-- start Given records --

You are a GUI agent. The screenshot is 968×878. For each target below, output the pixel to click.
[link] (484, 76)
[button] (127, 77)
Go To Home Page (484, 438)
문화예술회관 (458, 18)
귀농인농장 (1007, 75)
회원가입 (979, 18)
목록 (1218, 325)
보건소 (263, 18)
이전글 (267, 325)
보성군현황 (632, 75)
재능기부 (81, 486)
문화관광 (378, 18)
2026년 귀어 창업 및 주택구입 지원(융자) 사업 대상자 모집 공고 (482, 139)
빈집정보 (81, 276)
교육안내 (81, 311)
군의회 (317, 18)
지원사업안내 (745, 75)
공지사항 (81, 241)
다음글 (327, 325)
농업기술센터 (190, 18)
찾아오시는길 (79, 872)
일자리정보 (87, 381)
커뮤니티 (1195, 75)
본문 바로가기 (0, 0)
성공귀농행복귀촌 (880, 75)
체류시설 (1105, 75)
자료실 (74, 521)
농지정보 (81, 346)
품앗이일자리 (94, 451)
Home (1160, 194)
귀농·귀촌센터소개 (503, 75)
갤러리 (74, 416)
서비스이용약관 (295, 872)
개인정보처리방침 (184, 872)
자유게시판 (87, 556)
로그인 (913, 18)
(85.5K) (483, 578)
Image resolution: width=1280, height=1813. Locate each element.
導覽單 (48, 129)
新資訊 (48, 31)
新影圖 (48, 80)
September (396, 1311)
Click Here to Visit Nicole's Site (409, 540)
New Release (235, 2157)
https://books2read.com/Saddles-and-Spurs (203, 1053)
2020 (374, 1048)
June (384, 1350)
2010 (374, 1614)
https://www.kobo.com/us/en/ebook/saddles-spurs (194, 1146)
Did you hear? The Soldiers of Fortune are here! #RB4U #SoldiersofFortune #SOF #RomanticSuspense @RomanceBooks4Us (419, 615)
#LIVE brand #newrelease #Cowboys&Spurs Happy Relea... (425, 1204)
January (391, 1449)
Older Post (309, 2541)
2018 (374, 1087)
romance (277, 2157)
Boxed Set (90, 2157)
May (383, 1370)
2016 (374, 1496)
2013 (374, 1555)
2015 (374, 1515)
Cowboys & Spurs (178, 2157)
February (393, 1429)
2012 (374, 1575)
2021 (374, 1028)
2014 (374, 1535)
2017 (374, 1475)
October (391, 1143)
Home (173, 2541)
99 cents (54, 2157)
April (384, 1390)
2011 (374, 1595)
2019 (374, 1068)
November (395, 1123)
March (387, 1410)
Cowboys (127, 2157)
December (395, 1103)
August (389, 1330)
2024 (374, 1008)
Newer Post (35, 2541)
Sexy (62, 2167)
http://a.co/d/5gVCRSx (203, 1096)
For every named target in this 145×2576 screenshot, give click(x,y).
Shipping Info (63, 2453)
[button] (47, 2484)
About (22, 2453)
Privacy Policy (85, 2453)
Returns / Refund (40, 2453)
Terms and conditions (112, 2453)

-- end Given records --

▶ _The request_:
Rescale the collected data, starting with its first line and going on through the line with "다음글 (327, 325)". Write those lines out again, requests included, with every coordinate in the answers multiplied by 0.8 and rounded to a whole number (halves round up).

▶ _Output below_:
You are a GUI agent. The screenshot is 968×878. For each target below, output the pixel to click.
[link] (387, 61)
[button] (102, 62)
Go To Home Page (387, 350)
문화예술회관 (366, 14)
귀농인농장 (806, 60)
회원가입 (783, 14)
목록 (974, 260)
보건소 (210, 14)
이전글 (214, 260)
보성군현황 (506, 60)
재능기부 (65, 389)
문화관광 (302, 14)
2026년 귀어 창업 및 주택구입 지원(융자) 사업 대상자 모집 공고 (386, 111)
빈집정보 (65, 221)
교육안내 (65, 249)
군의회 (254, 14)
지원사업안내 (596, 60)
공지사항 (65, 193)
다음글 (262, 260)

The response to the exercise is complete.